AGENZIA DELLE ENTRATE, in persona del Direttore pro tempore,

rappresentata e difesa dall’Avvocatura Generale dello Stato,

domiciliata ope legis in Roma, via dei Portoghesi, n. 12;

– ricorrente –

contro

G.L. E G.N. elettivamente domiciliate in

Roma, Via Federico Confalonieri, n. 5, presso lo studio dell’avv.

Manzi Luigi che le rappresenta e difende unitamente con l’avv.

Maccagnani Giovanni del Foro di Verona;

– controricorrenti –

Avverso la sentenza della Commissione Tributaria Regionale del Veneto

Sezione staccata di Verona, n. 1234/21/15, pronunciata il 30.6.2015

e depositata il 15.7.2015.

Udita la relazione della causa svolta nella camera di consiglio del

28/2/2019 dal Consigliere Dott.

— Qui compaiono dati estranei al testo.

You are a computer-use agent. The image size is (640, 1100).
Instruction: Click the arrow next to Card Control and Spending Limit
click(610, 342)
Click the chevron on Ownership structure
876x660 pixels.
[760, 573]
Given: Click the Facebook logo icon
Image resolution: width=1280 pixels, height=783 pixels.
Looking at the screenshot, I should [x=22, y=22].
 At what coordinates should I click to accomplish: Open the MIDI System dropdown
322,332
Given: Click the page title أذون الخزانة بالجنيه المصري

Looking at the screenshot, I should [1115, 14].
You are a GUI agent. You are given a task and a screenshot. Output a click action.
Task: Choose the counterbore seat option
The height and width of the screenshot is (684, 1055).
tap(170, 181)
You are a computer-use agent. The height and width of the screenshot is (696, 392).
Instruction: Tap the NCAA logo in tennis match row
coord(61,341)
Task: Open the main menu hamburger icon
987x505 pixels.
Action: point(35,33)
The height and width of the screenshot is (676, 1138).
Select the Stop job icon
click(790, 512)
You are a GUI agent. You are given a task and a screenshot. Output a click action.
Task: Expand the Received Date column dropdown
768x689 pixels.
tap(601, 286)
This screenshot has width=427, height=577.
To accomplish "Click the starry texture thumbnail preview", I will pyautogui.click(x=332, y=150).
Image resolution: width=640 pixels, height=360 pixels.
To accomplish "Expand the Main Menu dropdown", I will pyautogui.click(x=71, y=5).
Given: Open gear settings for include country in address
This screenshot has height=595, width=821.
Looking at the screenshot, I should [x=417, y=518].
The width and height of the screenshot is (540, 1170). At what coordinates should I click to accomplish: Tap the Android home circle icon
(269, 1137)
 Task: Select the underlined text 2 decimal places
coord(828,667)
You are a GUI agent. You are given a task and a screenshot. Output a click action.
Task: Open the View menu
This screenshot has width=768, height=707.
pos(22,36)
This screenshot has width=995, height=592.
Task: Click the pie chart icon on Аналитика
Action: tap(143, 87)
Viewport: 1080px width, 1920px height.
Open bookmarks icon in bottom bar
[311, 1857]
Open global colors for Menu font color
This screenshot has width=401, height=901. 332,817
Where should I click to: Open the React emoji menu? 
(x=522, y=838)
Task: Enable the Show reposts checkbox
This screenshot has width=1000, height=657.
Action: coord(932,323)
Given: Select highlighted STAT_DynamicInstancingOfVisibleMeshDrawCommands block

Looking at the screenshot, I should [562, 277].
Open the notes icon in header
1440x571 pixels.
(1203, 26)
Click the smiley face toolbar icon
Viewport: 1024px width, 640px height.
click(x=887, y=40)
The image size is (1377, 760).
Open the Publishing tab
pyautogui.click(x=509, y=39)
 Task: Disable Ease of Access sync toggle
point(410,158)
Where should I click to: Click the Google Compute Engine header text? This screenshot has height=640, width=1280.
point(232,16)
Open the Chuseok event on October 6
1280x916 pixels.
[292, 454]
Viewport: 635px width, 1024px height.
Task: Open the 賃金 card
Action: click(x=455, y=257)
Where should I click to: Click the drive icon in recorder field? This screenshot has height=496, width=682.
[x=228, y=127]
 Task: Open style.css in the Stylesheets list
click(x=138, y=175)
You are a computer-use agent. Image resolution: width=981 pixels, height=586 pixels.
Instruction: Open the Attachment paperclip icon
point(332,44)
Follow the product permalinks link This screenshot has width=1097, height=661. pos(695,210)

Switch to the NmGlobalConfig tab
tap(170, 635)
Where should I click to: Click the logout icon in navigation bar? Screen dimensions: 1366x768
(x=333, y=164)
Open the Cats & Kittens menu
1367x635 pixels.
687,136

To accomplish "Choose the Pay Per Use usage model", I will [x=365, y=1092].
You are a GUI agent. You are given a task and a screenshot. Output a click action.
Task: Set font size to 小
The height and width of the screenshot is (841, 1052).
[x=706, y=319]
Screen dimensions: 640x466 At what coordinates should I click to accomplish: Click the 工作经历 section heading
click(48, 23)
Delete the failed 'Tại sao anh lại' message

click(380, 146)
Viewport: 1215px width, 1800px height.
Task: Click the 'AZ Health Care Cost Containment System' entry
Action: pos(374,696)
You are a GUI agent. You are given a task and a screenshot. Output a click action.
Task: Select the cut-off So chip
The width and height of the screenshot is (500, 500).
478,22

SAIEVA Giuseppe.

Fatto

RILEVATO

Che:

1. L’Agenzia delle entrate ha proposto ricorso per cassazione avverso la sentenza in epigrafe indicata, emessa dalla Commissione Tributaria Regionale del Veneto – Sezione staccata di Verona, che ne aveva respinto l’appello nella controversia concernente gli avvisi di accertamento emessi a fini IRPEF, a seguito di attività di indagine svolta nei confronti della società Officine Meccaniche Sarde S.r.l., di cui G.L. e G.N. sono socie, conclusasi con l’adozione di un p.v.c. al quale la società aderiva fissando definitivamente il proprio reddito imponibile in 148.874,00 Euro per l’anno d’imposta 2006.

2. Le contribuenti si costituivano in giudizio mediante controricorso, ma in data 29.9.2017 depositavano istanza di definizione agevolata ai sensi del D.L. n. 50 del 2017, art. 11, convertito in L. n. 96 del 2017;

3. La controversia è stata fissata nella camera di consiglio del 28.2.2019, ai sensi degli artt. 375 c.p.c., u.c., e art. 380 bis.1 c.p.c., il primo come modificato ed il secondo introdotto dal D.L. 31 agosto 2016, n. 168, conv. in L. 25 ottobre 2016, n. 197.

Diritto

CONSIDERATO

Che:

1. In data 17.7.2018 l’Avvocatura Generale dello Stato, su conforme richiesta dell’Agenzia delle Entrate – Direzione provinciale di Verona, dando atto del pagamento integrale da parte delle contribuenti di quanto ancora dovuto, ha chiesto dichiararsi l’estinzione del giudizio per cessazione della materia del contendere, con compensazione delle spese di giudizio, a seguito della definizione agevolata prevista dal D.L. 24 aprile 2017, n. 50l, art. 11, convertito in L. 21 giugno 2017, n. 96

2. Analoga richiesta corredata da copia delle ricevute di tutti i pagamenti effettuati veniva depositata dalle contribuenti

3. Alla declaratoria di estinzione del giudizio per sopravvenuta cessazione della materia del contendere, segue che le spese dell’intero giudizio estinto restano a carico della parte che le ha anticipate, come espressamente disposto dal D.L. 24 aprile 2017, n. 50, art. 11, comma 10, convertito dalla L. 21 giugno 2017, n. 96.

P.Q.M.

La Corte dichiara estinto il giudizio per cessazione della materia del contendere a seguito della definizione agevolata prevista dal D.L. 24 aprile 2017, n. 50, art. 11, convertito dalla L. 21 giugno 2017, n. 96.

Spese a carico della parte che le ha anticipate.

Così deciso in Roma, il 28 febbraio 2019.